*Description of the task*. Give the number of lines in the entries that contain "Zoom". State only the count.

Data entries
···
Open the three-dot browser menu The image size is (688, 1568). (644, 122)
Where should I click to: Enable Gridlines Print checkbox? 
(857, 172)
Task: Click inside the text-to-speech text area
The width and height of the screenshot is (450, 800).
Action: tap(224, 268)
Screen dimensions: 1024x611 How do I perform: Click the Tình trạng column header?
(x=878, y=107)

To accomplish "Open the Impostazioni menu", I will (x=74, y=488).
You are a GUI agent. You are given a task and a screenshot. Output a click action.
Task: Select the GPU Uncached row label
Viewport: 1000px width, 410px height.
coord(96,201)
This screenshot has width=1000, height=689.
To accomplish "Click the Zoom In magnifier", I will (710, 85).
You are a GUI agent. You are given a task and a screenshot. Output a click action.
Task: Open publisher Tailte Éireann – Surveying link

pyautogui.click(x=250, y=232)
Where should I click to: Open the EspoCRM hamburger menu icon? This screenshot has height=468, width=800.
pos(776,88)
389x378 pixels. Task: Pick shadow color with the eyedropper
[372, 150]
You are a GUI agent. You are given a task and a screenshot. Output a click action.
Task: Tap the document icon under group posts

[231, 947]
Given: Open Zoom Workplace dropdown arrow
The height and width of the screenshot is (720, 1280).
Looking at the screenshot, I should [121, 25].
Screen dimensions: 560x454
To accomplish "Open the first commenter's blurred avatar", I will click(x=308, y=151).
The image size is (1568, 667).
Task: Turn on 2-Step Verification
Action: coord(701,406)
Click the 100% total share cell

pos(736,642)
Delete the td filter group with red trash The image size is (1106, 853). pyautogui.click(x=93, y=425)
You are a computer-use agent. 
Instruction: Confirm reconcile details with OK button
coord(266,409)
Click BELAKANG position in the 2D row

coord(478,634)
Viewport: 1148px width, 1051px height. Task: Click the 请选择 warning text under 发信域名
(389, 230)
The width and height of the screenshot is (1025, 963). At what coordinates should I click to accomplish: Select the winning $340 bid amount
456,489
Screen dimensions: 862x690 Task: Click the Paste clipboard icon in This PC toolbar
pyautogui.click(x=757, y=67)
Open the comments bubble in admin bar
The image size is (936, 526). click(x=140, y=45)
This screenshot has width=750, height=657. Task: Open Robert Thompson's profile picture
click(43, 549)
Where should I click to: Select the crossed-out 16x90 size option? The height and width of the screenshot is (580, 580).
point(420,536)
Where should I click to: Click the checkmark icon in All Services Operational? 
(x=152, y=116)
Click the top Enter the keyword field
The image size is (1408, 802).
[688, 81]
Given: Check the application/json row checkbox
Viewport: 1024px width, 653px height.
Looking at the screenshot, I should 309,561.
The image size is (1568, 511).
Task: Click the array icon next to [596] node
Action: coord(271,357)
···
*Reply to the task*. 2